La Vierge enfant en extase
La Vierge enfant en extase
Francisco de Zurbarán, 1632-33 ou 1640-45, Metropolitan Museum of Art
Les spécialistes se divisent entre une datation précoce (MET) et une datation plus tardive (Odile Delenda, [4], p 524), mais dans les deux cas ce tableau a précédé La Maison de Nazareth.

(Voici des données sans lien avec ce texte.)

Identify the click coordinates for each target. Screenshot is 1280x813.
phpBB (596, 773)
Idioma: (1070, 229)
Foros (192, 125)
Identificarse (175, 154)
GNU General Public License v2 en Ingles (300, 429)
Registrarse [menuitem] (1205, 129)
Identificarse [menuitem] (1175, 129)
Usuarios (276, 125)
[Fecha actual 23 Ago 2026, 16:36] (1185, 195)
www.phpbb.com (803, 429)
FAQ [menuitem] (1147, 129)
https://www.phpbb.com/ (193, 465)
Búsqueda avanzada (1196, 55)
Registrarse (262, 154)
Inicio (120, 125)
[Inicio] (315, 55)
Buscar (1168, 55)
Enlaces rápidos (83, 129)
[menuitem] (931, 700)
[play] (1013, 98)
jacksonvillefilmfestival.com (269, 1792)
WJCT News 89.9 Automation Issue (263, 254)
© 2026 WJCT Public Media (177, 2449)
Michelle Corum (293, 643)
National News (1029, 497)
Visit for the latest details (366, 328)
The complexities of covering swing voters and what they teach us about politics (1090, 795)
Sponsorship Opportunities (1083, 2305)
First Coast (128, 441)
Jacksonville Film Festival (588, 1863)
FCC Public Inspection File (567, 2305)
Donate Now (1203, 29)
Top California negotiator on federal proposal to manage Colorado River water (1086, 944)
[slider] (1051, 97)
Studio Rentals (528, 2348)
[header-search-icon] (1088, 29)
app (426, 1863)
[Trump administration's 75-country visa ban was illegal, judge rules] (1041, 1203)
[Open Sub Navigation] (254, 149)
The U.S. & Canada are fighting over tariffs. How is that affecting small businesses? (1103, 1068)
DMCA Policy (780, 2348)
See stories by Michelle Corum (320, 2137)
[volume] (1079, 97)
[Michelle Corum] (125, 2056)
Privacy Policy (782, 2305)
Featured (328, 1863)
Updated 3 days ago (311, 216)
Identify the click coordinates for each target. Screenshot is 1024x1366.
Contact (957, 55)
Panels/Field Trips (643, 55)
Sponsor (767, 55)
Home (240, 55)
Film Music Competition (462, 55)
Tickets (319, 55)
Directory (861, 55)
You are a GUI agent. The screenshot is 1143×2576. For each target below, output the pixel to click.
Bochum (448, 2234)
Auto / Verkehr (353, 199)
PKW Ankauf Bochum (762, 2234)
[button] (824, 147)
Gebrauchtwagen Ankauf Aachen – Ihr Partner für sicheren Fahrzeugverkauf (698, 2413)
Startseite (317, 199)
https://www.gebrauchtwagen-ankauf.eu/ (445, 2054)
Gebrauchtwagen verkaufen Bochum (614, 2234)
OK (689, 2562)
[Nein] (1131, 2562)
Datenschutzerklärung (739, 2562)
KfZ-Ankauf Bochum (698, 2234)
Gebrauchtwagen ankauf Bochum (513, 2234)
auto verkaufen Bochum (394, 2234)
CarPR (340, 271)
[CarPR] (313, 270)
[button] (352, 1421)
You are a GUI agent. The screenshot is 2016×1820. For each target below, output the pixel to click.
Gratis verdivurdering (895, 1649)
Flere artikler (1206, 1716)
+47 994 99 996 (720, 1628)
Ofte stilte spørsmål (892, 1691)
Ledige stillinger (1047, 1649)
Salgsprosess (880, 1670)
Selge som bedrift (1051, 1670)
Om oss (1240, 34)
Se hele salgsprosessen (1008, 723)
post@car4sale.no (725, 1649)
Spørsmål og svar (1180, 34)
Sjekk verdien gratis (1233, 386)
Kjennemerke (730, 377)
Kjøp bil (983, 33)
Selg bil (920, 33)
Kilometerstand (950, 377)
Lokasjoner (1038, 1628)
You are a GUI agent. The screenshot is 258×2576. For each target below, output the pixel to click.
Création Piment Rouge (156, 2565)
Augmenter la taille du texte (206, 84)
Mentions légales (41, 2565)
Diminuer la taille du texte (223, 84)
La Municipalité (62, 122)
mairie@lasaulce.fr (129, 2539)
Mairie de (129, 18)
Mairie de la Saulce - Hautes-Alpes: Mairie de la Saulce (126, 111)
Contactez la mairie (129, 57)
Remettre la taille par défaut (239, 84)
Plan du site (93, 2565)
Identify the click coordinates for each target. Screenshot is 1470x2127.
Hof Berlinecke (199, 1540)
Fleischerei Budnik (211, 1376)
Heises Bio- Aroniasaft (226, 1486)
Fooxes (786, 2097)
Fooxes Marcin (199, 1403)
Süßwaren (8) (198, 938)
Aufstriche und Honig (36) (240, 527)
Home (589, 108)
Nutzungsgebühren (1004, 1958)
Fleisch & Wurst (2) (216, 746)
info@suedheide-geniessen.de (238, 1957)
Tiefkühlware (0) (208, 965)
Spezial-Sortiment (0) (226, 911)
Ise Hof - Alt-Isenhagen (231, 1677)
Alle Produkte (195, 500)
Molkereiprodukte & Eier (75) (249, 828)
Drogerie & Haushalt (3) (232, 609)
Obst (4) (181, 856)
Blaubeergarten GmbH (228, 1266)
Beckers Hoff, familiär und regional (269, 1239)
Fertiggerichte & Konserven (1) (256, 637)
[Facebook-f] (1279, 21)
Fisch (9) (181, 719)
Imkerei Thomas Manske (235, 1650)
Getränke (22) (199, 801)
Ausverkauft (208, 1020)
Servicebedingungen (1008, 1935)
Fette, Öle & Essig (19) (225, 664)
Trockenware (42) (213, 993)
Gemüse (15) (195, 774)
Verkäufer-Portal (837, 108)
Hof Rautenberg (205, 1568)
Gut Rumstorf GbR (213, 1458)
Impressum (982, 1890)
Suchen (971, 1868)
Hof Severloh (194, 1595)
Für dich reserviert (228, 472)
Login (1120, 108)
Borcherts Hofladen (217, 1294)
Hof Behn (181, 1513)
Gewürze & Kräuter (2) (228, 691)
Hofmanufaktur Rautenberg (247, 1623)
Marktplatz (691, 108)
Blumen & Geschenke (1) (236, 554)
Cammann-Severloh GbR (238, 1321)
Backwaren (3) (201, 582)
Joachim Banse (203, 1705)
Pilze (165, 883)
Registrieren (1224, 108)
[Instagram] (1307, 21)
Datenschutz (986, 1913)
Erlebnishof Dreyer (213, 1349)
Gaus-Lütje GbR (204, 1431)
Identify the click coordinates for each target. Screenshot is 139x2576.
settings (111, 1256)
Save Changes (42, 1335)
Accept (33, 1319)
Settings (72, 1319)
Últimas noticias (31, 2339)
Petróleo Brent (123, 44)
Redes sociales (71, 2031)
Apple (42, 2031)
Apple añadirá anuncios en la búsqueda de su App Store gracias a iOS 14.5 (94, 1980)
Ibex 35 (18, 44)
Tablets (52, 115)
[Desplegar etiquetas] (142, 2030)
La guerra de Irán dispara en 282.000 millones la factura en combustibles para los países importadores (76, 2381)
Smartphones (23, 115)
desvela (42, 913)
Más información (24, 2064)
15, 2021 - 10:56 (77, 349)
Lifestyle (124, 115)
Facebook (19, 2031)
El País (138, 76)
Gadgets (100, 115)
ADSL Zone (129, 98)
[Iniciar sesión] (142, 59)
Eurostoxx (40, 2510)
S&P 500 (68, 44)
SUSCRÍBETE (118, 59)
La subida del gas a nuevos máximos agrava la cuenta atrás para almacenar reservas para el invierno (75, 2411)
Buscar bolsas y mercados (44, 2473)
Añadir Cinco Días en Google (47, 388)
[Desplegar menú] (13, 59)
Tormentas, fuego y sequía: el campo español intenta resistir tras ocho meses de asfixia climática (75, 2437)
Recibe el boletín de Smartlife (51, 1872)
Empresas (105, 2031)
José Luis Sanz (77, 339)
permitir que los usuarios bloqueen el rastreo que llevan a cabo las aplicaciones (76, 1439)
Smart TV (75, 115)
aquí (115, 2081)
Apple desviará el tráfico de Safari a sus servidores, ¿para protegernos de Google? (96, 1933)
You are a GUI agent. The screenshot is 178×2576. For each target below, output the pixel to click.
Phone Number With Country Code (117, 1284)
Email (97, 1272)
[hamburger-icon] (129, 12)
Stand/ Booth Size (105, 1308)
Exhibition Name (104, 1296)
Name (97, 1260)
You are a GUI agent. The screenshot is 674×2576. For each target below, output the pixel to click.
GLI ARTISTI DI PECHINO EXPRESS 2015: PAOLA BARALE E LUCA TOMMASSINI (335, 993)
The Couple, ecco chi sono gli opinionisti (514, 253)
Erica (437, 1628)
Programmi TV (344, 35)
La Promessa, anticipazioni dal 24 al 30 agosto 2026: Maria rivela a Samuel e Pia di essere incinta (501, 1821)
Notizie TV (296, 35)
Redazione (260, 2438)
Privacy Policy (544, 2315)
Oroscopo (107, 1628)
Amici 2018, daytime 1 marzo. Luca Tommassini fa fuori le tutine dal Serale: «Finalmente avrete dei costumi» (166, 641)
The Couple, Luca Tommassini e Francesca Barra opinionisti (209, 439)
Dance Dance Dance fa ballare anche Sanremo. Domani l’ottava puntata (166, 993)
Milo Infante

Bien que les formats légèrement différents éliminent l’idée de pendants, le tableau semble avoir été conçu en parallèle de l’Enfant à l’épine :
- double rideau à la place du rideau simple (zones bleu sombre), lui même inspiré par celui de la Vierge cousant de Guido Reni ;
- même thème de la piqûre, avec d’une part la couronne d’épines et de l’autre l’aiguille plantée dans le coussin (en rouge) ;
- même petite table portant un livre (en jaune), mis à part l’absence de tiroir ;
- bouquet de lys et de roses (en rose).
Les objets spécifiques à chaque thème occupent des emplacements similaires (zones bleu clair) :
- sur la table, l’oeillet et le chardonneret (la Passion) ont été remplacées par des fleurettes bleues et des ciseaux (la Couture) ;
- sur le sol, les branches répandues laissent place à des fleurettes.
Enfin, trois éléments spécifiques ont été ajoutés :
- le bucaro (pot de céramique) rempli d’eau, emblème de la pureté de la Vierge (cercle bleu clair) ;
- le panier avec le linge blanc, emblème lui-aussi de pureté et accessoire de couture (cercle bleu sombre) ;
- la gloire composée de têtes d’angelots (cercle orange).

La vierge cousant
Hieronymus Wierix, 1600-19
Une source possible est cette gravure, où on retrouve le bouquet, le panier à linge et deux anges au dessus de la Vierge, formant un triangles d’auréoles. Cette gravure a pour mérite de nous montrer deux utilisations du coussin à coudre posé sur les genoux : la Vierge l’a enveloppé avec le linge qu’elle est en train de repriser (le rideau du Temple ?), tandis que sa compagne de gauche a déroulé sur le sien la bande qu’elle est en train de broder.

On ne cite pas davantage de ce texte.